Blurring the lines | Pakistan Today

Blurring the lines

  • Multiple power centres prevailing

There is a growing perception that the government is not in control of some very important aspects of governance and that there is also a continuous erosion of its autonomy over other matters as well. A delegation of top business tycoons that form the backbone of the economy, for example, chose to meet with COAS Gen Qamar Javed Bajwa first, ahead of Prime Minister Imran Khan, to complain about the prevailing harsh economic conditions and how the NAB was hounding them. It reflects quite poorly on Mr Khan and his economic team that it has come to this; the business community simply does not consider them as the ones calling the shots. Part of the problem is that the government over the past year has made promises to the business community that it has failed to keep, leaving the latter visibly disgruntled in the process. Coincidentally, the Chairman NAB, the very next day of the COAS-tycoons meeting, announced the transfer of current and future tax-related cases to the FBR and bank default cases to banking courts, providing the relief the business community was looking for. The impression therefore has formed that in order to get things done one needs to go to the appropriate authority, and it’s not the government.

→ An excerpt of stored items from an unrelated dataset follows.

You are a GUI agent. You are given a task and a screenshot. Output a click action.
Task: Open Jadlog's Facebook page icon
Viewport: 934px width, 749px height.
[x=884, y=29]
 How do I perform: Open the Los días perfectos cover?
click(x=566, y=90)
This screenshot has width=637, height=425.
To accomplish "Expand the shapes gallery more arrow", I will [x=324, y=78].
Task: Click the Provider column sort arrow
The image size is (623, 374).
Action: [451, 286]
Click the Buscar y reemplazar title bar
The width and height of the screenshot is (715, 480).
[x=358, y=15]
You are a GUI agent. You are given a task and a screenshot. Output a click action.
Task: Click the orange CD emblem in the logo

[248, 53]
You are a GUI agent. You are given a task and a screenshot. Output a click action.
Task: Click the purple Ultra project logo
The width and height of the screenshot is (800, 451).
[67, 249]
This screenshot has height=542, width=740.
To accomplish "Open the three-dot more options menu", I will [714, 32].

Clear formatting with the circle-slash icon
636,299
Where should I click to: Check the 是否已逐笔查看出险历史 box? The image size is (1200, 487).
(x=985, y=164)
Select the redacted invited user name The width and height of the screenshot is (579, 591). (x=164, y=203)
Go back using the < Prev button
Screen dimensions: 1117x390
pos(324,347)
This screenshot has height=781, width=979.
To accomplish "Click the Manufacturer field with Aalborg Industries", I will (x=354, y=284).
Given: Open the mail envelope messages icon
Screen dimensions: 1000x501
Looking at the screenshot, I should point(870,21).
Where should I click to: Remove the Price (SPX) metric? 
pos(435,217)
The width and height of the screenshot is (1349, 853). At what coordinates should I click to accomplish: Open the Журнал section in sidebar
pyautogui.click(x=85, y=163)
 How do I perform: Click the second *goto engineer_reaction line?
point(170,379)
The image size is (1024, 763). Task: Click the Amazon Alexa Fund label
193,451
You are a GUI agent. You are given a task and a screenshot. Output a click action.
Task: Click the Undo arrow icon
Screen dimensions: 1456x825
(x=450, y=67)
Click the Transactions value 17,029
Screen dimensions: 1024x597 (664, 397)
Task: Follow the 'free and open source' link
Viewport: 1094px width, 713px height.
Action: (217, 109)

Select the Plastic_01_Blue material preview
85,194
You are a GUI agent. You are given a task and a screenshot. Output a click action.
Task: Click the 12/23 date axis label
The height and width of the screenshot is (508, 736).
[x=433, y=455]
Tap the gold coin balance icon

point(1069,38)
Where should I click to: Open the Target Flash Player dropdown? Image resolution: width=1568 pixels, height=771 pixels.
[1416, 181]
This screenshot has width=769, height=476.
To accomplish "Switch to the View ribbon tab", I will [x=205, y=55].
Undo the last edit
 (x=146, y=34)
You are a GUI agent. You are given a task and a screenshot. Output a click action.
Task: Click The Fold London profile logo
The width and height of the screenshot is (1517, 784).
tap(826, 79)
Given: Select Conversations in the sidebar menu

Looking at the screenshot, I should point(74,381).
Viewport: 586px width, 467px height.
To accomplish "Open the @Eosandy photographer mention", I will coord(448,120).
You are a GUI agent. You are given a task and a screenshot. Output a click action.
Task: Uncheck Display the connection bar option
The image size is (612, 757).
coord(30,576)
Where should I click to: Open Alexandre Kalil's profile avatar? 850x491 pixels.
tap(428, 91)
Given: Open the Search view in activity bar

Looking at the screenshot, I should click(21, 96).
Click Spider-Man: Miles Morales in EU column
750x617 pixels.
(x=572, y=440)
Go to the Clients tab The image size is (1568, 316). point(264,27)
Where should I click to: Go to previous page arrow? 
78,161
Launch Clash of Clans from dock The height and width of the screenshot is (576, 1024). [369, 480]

Internationally, the same is happening; the presence of the COAS is necessary at most important foreign trips that the PM goes on. The PM is currently on his third official visit to China and the COAS, who left on an earlier separate flight, is also there albeit on a parallel foreign visit. However, the PM was accompanied by the COAS on his maiden visit to the USA where the latter met with top security and political figures in the Trump Administration. The situation is not dissimilar when it comes to the Middle East or Gulf countries either. In Pakistan it is essential for the smooth and successful progression of democracy that the government and Army be on the same page and this is currently the case. This however does not mean that the Army is diverted from its core function especially when there are significant problems at almost all borders. It is essential that Mr Khan realises and rationalises this soon in order to minimise his dependence on other institutions.